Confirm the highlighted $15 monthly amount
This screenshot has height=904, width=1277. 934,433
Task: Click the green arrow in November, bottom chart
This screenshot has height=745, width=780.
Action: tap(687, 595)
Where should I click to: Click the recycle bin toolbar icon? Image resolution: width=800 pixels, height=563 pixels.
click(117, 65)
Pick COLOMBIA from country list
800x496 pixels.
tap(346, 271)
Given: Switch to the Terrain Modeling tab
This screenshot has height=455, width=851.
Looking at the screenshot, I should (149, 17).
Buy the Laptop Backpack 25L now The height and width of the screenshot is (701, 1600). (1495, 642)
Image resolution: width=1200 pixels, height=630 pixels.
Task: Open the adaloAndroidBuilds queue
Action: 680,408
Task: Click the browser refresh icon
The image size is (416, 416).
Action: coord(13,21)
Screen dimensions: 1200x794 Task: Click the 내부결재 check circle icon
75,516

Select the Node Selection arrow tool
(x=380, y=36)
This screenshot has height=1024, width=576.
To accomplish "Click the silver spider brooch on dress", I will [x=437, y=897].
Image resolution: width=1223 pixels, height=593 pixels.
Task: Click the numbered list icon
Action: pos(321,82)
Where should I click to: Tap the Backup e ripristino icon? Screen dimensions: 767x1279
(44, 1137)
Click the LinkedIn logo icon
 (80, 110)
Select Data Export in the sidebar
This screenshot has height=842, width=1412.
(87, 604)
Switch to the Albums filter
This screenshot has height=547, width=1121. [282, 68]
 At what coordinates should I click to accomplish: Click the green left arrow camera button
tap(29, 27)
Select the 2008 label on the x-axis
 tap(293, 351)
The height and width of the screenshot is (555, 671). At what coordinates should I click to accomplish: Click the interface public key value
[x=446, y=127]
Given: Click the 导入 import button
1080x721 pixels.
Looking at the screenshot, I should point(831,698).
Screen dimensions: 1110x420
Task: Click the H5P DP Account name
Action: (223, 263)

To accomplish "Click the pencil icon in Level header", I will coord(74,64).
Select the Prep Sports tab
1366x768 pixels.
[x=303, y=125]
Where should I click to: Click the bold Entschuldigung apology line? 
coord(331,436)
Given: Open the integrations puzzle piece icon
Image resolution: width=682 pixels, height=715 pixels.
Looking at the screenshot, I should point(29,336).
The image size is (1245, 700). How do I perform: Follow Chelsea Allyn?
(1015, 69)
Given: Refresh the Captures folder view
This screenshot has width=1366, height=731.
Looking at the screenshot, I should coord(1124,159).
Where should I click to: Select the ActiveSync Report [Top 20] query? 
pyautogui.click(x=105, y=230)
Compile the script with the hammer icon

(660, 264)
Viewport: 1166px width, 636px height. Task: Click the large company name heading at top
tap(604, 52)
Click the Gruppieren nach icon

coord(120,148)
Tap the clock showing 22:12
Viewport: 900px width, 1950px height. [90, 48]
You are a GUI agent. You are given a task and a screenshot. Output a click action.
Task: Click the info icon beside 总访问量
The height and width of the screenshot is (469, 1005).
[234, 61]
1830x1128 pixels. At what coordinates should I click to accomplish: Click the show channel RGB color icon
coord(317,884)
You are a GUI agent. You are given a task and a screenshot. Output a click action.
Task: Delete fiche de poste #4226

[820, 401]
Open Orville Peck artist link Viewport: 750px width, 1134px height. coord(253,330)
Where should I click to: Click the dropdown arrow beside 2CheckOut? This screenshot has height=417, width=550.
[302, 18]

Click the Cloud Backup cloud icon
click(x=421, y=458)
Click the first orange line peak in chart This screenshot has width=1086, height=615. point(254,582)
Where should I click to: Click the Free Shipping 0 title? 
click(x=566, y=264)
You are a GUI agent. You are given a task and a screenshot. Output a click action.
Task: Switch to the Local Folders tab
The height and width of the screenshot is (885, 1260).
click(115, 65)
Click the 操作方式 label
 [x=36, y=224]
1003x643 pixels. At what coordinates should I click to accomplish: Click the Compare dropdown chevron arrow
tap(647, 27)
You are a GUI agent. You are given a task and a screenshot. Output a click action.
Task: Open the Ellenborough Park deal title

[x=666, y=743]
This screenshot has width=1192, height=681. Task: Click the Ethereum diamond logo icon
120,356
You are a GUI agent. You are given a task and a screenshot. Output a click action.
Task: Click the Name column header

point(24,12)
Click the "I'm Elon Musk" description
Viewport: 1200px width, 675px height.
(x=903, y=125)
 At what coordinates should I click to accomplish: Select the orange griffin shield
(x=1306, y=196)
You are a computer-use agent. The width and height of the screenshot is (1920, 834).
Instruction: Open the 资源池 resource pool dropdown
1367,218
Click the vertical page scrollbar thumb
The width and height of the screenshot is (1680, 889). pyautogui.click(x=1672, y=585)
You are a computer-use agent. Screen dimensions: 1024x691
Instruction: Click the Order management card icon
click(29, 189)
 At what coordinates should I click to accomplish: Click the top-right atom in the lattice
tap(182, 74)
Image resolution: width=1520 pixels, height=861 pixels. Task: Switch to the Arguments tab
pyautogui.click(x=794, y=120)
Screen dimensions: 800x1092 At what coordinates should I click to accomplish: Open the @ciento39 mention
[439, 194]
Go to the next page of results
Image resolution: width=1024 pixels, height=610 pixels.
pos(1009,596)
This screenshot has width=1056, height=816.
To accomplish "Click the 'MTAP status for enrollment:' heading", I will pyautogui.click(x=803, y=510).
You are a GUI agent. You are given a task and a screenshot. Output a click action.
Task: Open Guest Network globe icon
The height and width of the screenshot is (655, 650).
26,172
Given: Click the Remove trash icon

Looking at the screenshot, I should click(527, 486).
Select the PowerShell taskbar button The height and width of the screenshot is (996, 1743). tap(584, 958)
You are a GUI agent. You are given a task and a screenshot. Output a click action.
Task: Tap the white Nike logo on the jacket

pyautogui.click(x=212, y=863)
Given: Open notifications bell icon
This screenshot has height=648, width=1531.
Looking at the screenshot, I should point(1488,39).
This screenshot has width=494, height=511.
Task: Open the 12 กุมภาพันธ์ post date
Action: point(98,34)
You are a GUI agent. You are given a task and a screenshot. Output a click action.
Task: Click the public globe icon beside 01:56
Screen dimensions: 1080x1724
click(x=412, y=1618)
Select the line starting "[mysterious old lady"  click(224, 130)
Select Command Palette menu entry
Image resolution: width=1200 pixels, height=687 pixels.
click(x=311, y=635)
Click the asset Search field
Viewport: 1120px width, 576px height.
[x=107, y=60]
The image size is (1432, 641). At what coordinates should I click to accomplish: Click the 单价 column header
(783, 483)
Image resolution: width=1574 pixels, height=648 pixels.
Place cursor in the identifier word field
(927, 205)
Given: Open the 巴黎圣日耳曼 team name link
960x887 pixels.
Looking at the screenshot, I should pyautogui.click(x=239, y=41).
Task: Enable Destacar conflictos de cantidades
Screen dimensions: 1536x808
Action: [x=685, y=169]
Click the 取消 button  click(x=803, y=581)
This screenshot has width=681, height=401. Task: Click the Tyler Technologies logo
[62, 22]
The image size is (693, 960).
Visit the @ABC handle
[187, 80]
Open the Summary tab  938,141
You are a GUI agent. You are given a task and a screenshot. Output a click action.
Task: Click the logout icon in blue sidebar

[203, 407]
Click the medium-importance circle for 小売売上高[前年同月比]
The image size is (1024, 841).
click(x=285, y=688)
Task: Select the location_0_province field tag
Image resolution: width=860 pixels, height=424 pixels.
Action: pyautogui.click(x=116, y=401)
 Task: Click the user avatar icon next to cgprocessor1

EXERCISE DIRECTIONS =
For each line of the entries that holds the word "next", pull that line out.

RESPONSE AREA =
Go to the next page of results
 Task: Click the user avatar icon next to cgprocessor1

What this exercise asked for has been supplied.